Artful Dodger Dealing with Issues of Pet Waste

The signs “Post No Bills,” “Active Driveway” and “Alternate Side Parking” are all fairly common and relatively self-explanatory in urban settings. Other equally common signs we see in suburban communities throughout the U.S. related to pets are: “Curb Your Dog,” “Please Clean Up After Your Dog,” or “All Pets Must Be on a Leash.”

Well, in the Chicagoland area it all depends on the municipality you live in and sadly, while the ordinance that deals with picking up after your pet varies little from neighborhood to neighborhood, the signage and cleanliness of the sidewalks certainly can and do vary. This variance in pet waste has to do with a few factors: The number of dog-friendly buildings in one area, proximity to green spaces and dog runs, and the all-important “responsibility quotient” of dog owners in the community. All it takes is for a few individuals to start the downward spiral of pet owners not picking up after their pets and it becomes a messy problem, so to speak, creating a rift between those who love animals and those who don’t.

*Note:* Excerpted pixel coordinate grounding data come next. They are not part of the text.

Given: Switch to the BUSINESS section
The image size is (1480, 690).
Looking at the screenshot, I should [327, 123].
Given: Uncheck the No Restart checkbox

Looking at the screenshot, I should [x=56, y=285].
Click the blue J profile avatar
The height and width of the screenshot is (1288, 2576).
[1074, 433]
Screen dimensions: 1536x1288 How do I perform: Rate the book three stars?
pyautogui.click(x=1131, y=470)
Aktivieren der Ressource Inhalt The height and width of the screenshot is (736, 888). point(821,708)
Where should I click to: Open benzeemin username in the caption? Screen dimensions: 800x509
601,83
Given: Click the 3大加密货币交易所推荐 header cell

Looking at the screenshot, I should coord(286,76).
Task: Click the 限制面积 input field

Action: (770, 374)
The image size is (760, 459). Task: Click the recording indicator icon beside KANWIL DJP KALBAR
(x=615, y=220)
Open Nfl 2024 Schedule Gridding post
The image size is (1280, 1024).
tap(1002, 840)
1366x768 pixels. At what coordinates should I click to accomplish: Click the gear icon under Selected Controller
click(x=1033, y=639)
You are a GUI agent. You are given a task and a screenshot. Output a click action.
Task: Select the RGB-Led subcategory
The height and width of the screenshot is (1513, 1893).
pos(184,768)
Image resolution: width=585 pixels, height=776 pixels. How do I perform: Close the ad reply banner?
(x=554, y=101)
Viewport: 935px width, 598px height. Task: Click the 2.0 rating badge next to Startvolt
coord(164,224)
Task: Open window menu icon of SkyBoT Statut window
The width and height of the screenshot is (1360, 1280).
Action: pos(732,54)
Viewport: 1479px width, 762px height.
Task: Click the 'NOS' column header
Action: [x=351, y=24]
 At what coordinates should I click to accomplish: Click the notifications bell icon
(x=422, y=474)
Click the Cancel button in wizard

While it may be hard for dog lovers to believe there are people out there who are either indifferent to or even have a dislike for dogs, it's important to respect the fact that they do indeed exist and as such, try to respect them while taking their dogs for a stroll or to do their “business” outing.

Pick It Up

When responsible owners take their dogs out to do their business, it’s a fairly routine process. Start with “curbing your dog.” This generally means bringing your dog to the curb to do their business. It’s a wonderful sentiment and actually works fairly often, but it is not foolproof. When curbing is not an option the next best thing is to (at least) guide them to a spot that is as out of the way as possible and hopefully they will do their “thing” there. Dogs, however, are no different than their owners in that when nature calls, nature calls and it is not always in the most convenient or inconspicuous spot. When this happens, the appropriate thing for the owner to do is clean up everything that is “removable” and continue on. Obviously, the irresponsible thing is to leave it there for some poor soul to step into.     There are some serious consequences to not picking up after your pet. Health hazards such as Campylobacteriosis, a bacterial infection that causes diarrhea in humans can be found in dog feces. Salmonellosis, the most common bacterial infection transmitted to humans from animals whose symptoms include fever, muscle aches, headaches and vomiting; and toxocarisis, roundworms that are transmitted from animals to humans also can be found in dog waste.

Dogs eat a protein-based diet, so it's a toxic based substance that needs to be taken out of the environment. Some people mistake dog waste as manure. But cow dung can only be used as fertilizer because cows don't have any meat in their diet.